▸ Records supplied

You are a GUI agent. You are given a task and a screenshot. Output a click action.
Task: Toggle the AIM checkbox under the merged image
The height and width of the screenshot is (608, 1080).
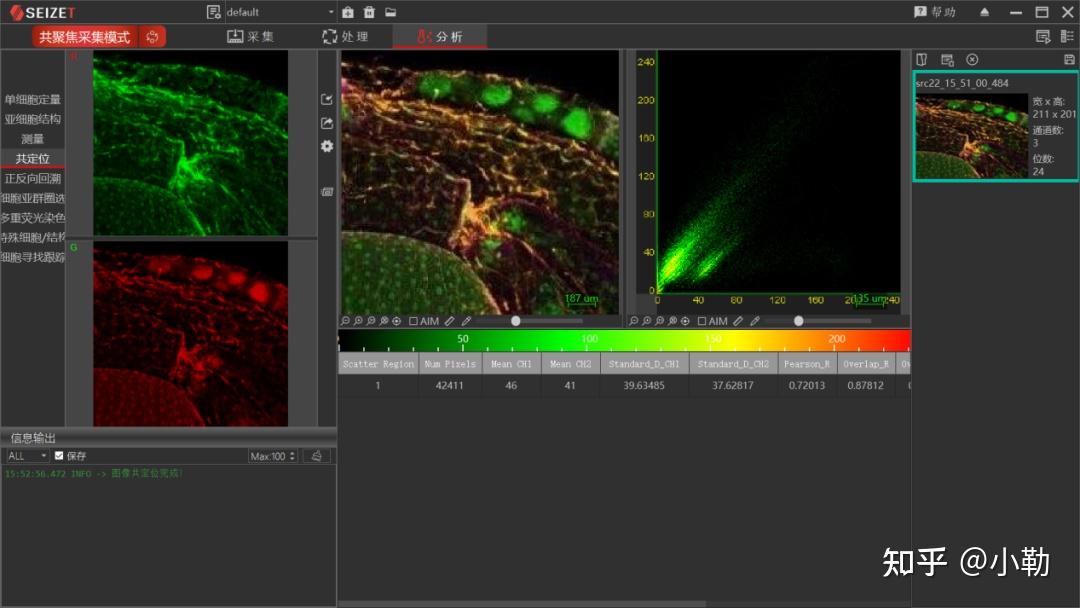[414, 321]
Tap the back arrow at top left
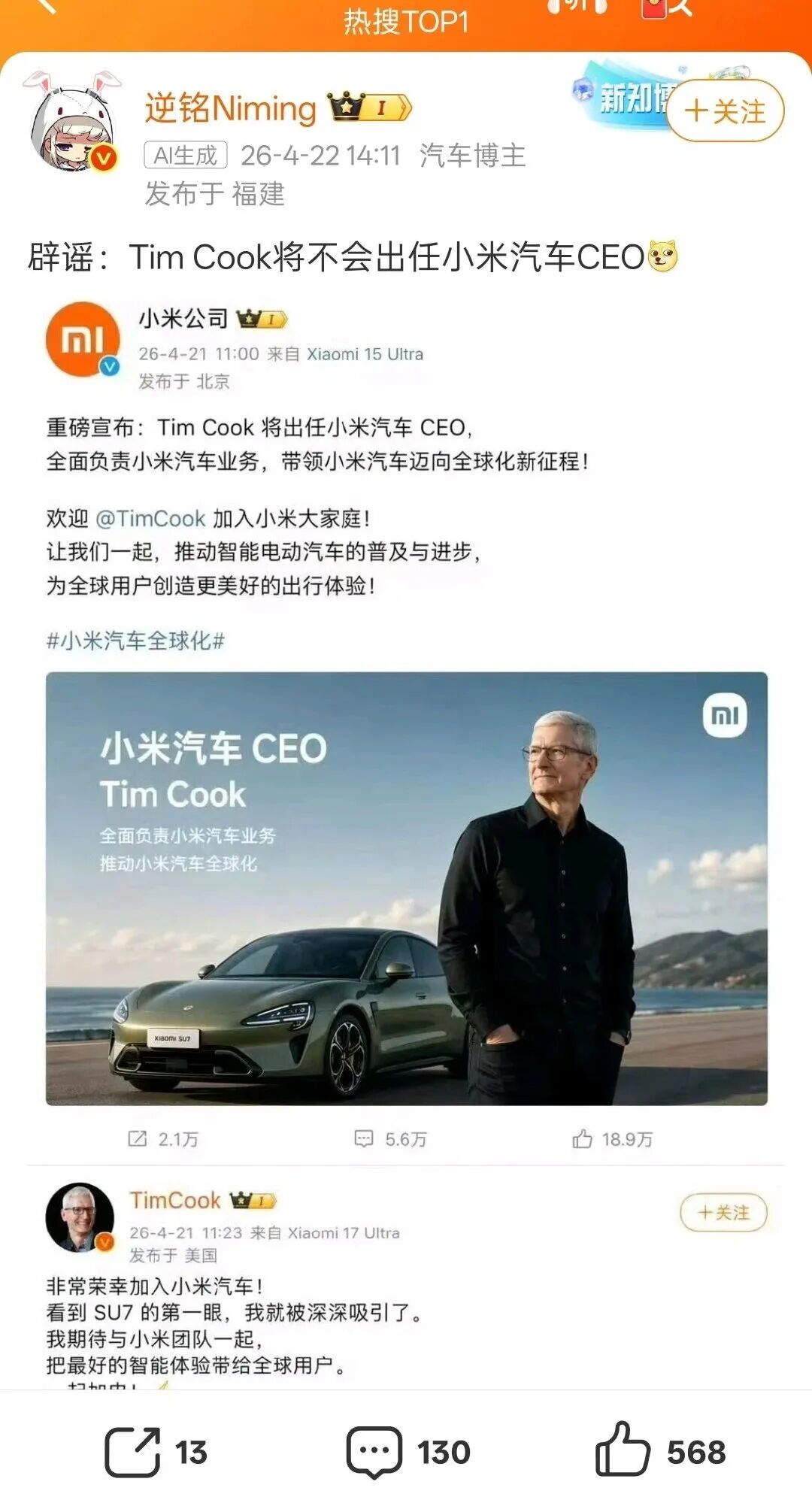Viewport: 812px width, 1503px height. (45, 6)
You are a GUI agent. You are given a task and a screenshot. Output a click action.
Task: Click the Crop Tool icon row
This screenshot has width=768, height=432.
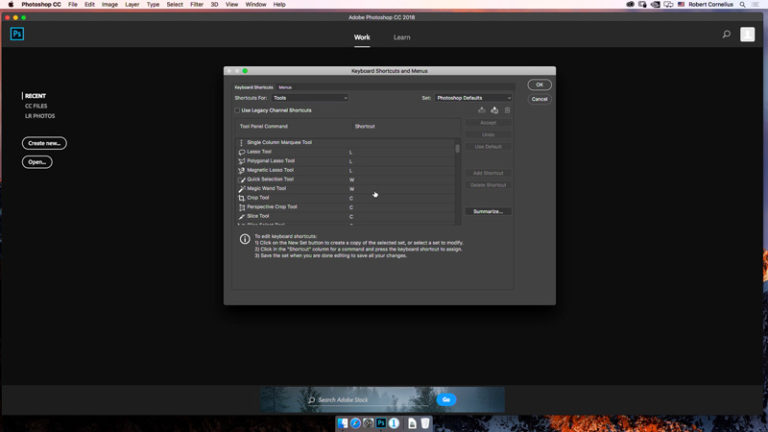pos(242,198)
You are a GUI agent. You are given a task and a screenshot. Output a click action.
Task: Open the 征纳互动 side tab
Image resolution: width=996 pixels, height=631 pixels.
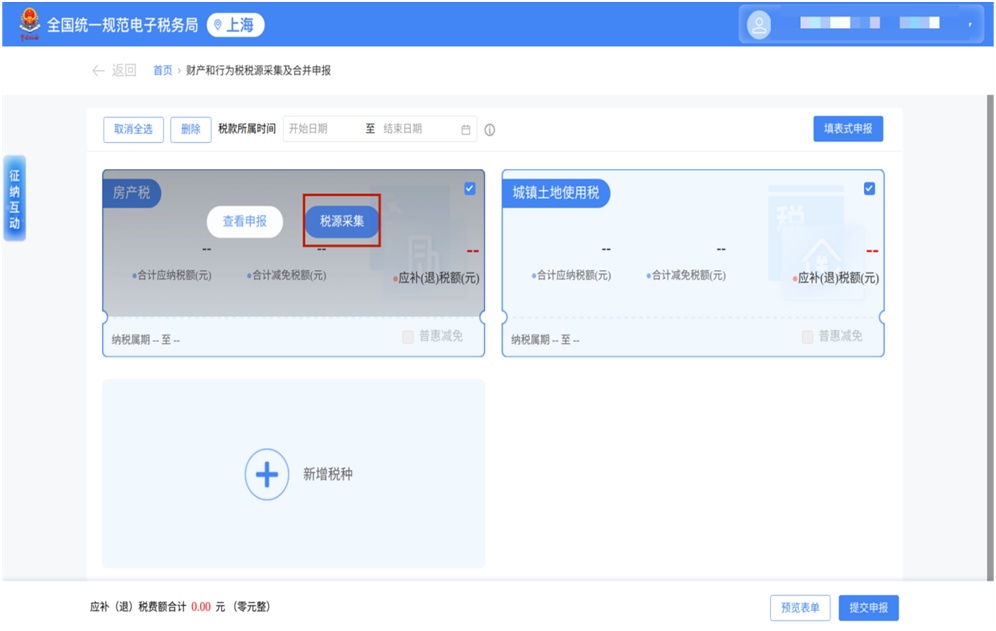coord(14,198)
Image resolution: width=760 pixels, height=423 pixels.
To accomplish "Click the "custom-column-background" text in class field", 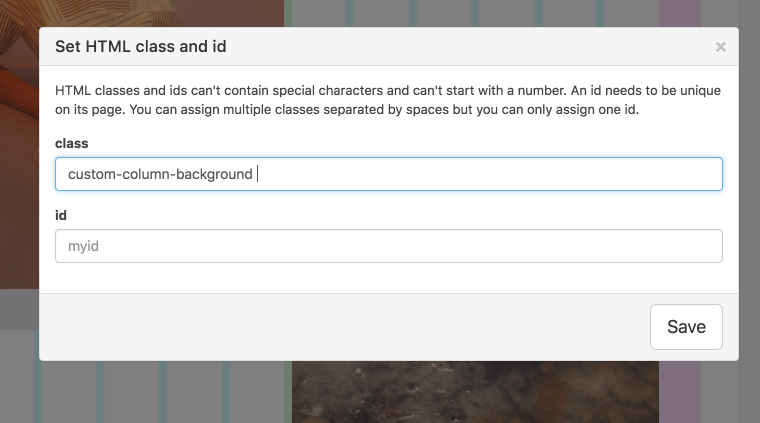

▸ What is required
The lines from the one containing "This screenshot has width=768, height=432." to the final line of the material, both ends included, should be retyped exactly and alone, with no pictures.

▸ Problem solution
This screenshot has width=768, height=432.
pos(242,198)
You are a GUI agent. You are given a task and a screenshot. Output a click action.
Task: Open the 征纳互动 side tab
Image resolution: width=996 pixels, height=631 pixels.
coord(14,198)
Image resolution: width=760 pixels, height=423 pixels.
To accomplish "Click the "custom-column-background" text in class field", 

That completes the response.